George and the TMA earned plaudits from the council on Monday night, even as some members were cautious about committing public funds beyond 2018. Councilman Tom DuBois supported a more cautious approach, which would not authorize City Manager James Keene to make funding agreements with the TMA beyond the next year. His proposal failed, with only Mayor Greg Scharff and Councilwoman Karen Holman joining him.
Councilman Eric Filseth, who voted against the DuBois amendment, nevertheless had some concerns about making commitments too far into the future. After George mentioned the recent increase in carpool usage (including Waze's recent entry into the carpool-app scene), Filseth said that this area may be more suitable for future expenditures than transit passes.
"I think all of us will feel more comfortable next year during budget allocation if we got answers," Filseth said.
The council also widely acknowledged that to truly work, the TMA will need additional funding sources. One revenue source is parking fees. The council voted in the summer to significantly raise prices for permit parking in city garages and parking lots, with the idea that the higher fees will support traffic-reduction efforts.
The city also has Residential Preferential Parking districts in downtown and near California Avenue (a third one, in Southgate, is set to premier later this year) to limit commuter intrusion into residential neighborhoods. In June, the council raised the permit prices for both neighborhoods.

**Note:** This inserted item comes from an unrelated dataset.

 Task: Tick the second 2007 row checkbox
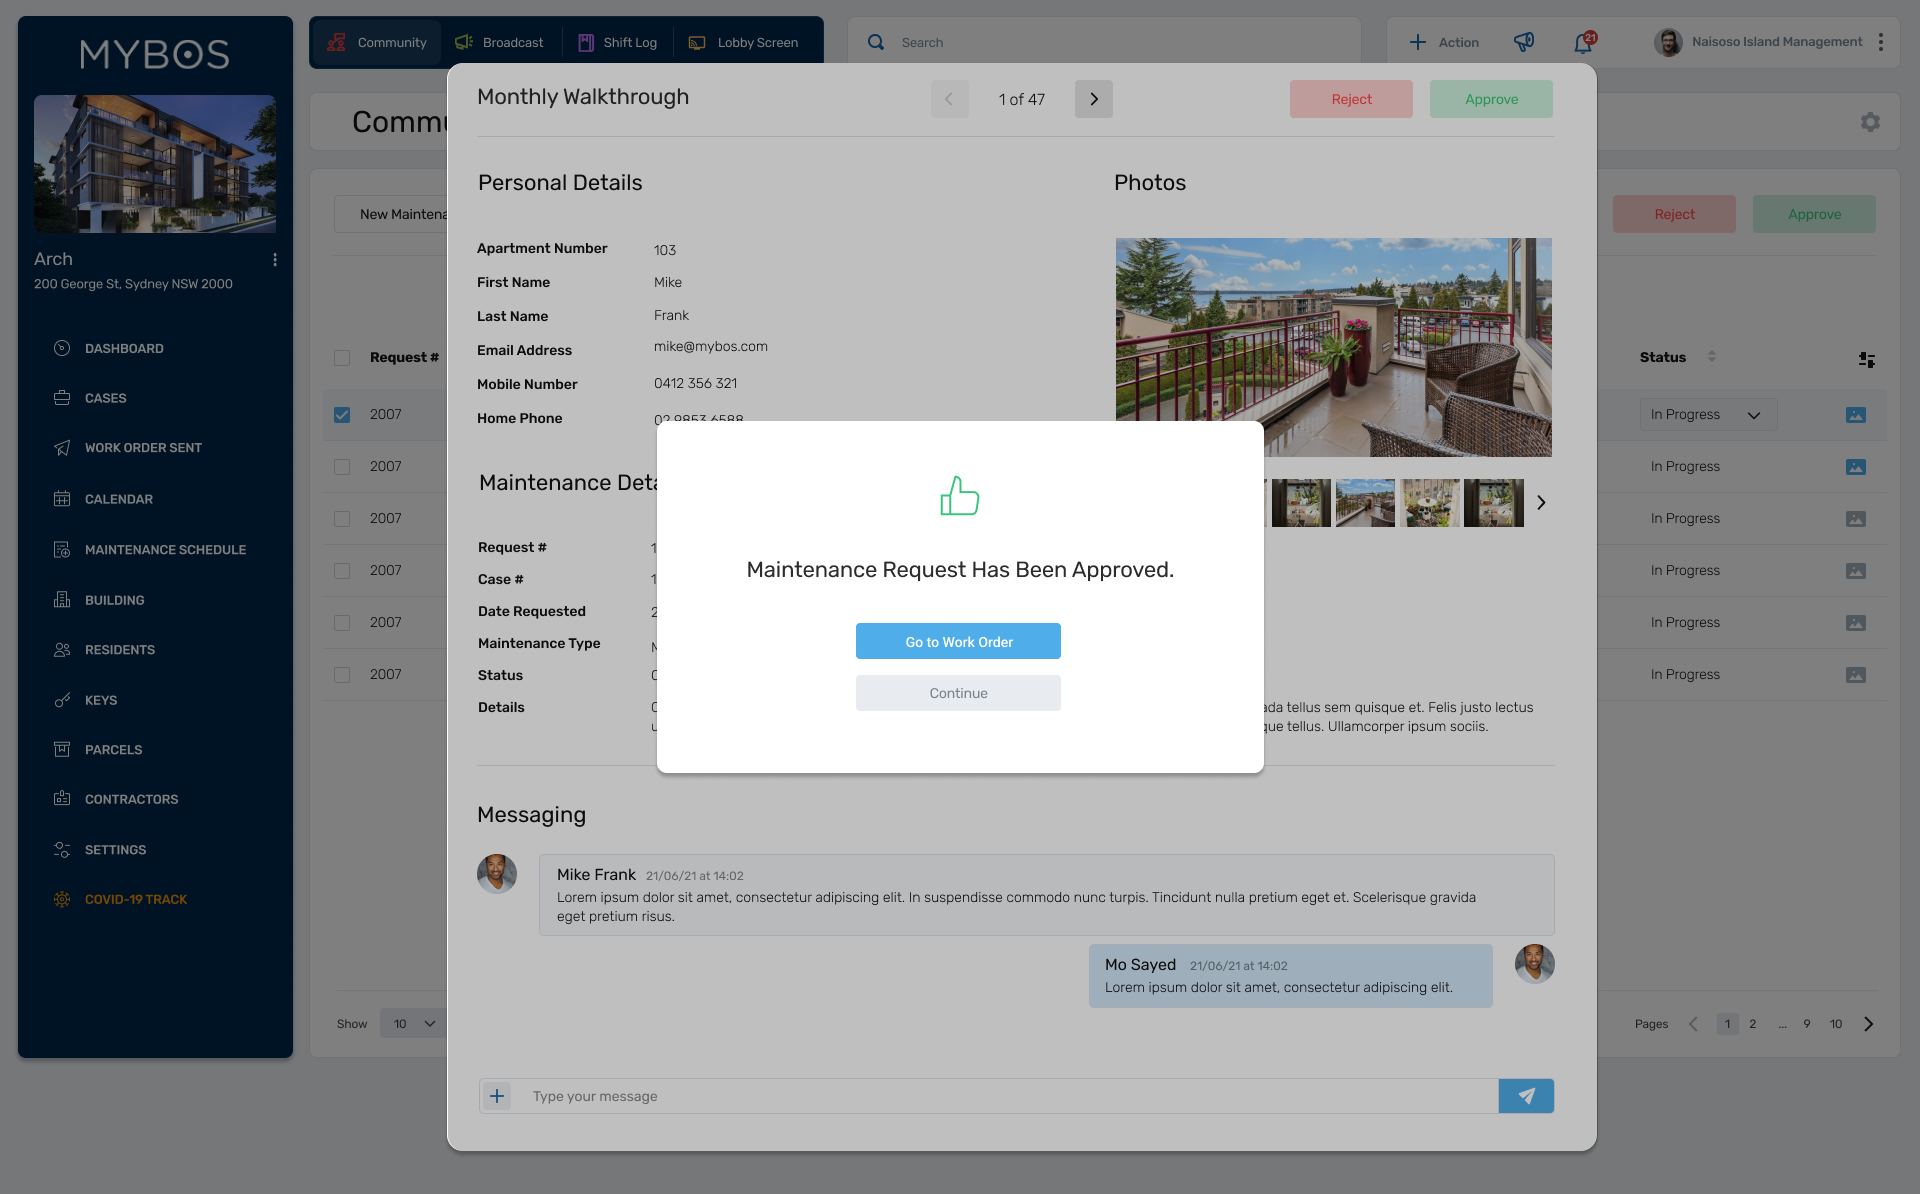tap(342, 467)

According to the TMA survey, the percentage of downtown commuters parking on neighborhood streets had dropped from 19 percent in 2015 to 7 percent this year.
The council is also preparing to introduce meter parking to public garages -- a change that could spell a windfall for the TMA.

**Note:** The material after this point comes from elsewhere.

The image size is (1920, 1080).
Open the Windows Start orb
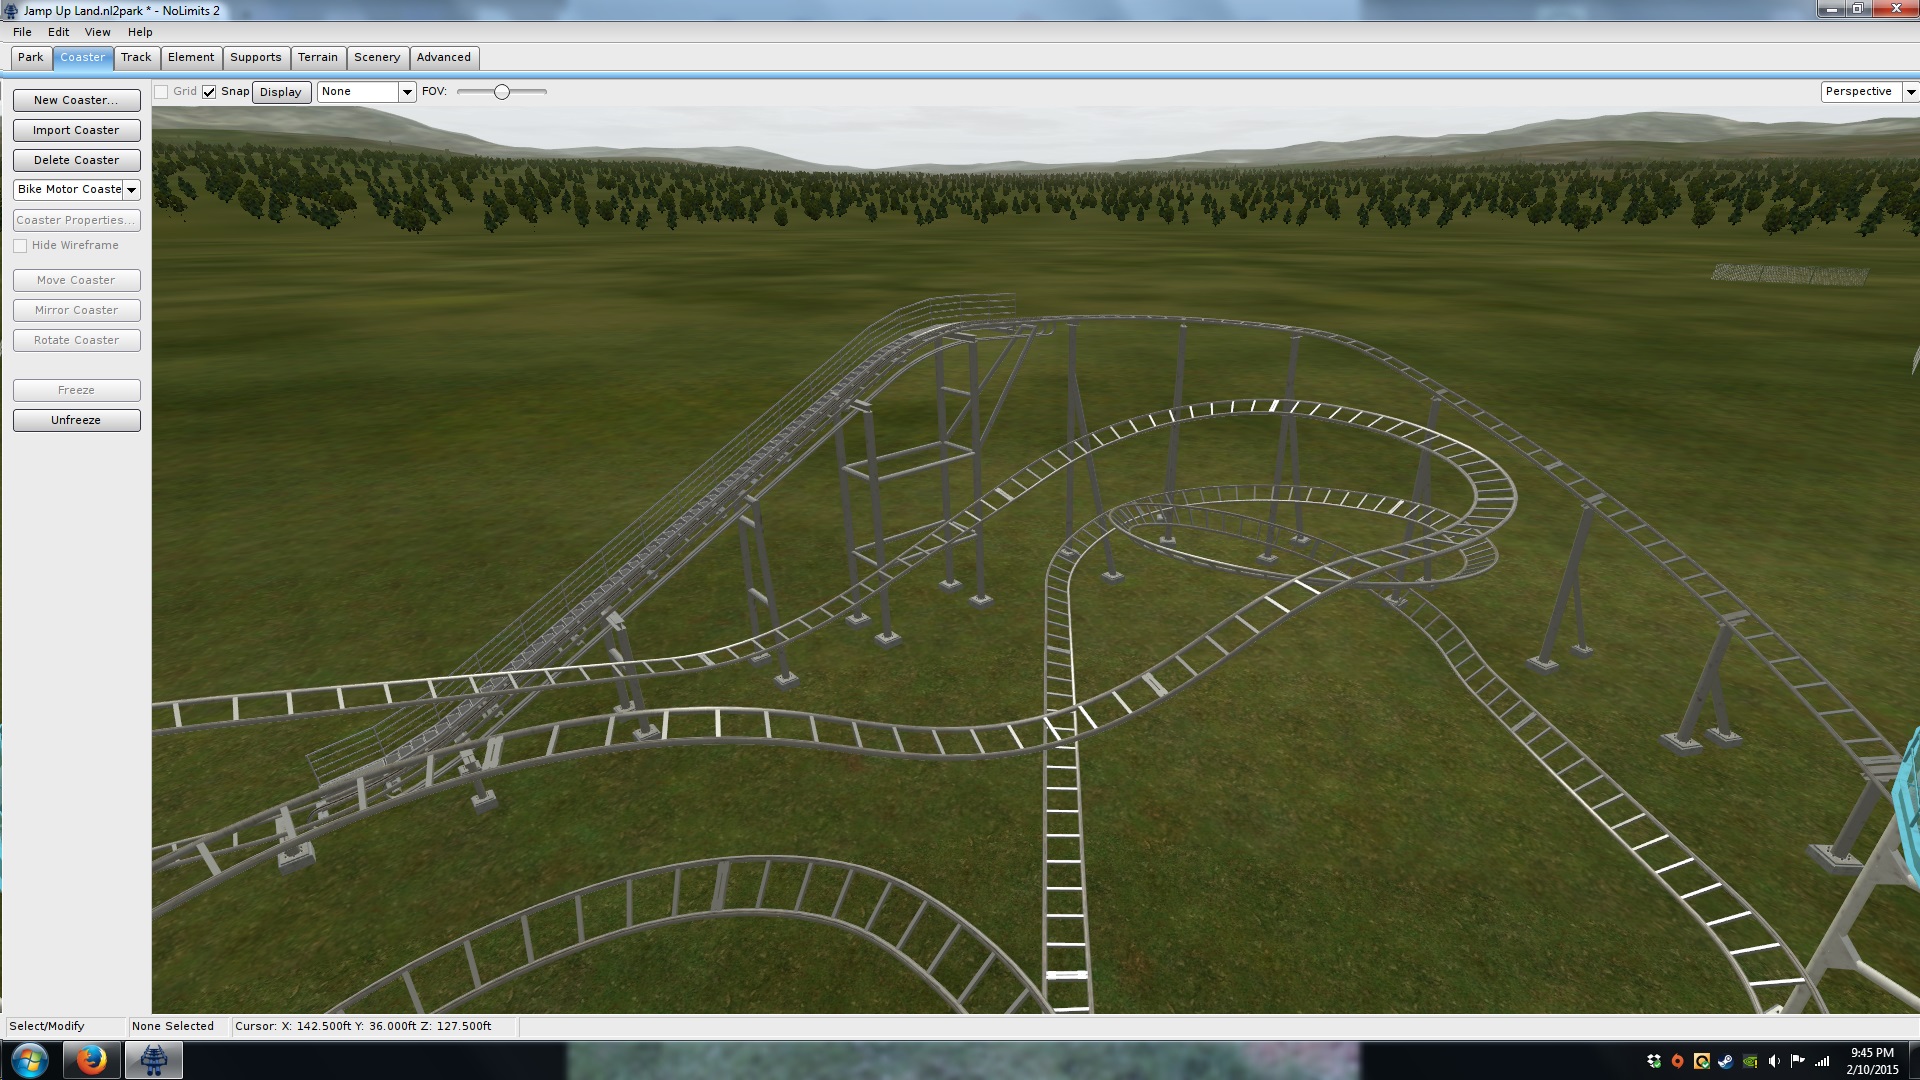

Other potential revenue sources are less certain. The council's long-running debate over whether to introduce a business tax to pay for transportation improvements stalled out earlier this year, when officials agreed not to move ahead with a tax measure at this time.
Yet the council has not entirely abandoned the idea. DuBois argued this week that a business tax to fund transportation improvement would make sense, given that commuters benefit from the TMA's services.
Mayor Greg Scharff was less thrilled about the tax idea and noted that Stanford Research Park, which includes some of the city's biggest companies, already has its own self-funded Transportation Management Association. He also recalled the city's last proposal to institute a business tax -- a 2009 measure that ultimately suffered a defeat at the ballot box.
"If we're going to do an employee tax, people will need to be very clear about what we're using that money for. ... I do think it's complicated and that we need to be very thoughtful as we go forward," Scharff said.
Despite these differences of opinion, the council was unanimous in expressing its support for the TMA and its desire to accelerate the nonprofit's efforts.
Councilman Cory Wolbach said that while the TMA is making progress, it's not making it "as fast as I wanted it to."
"Keep the fire going," Wolbach said. "I don't want to see it smoldering; I want to see it raging."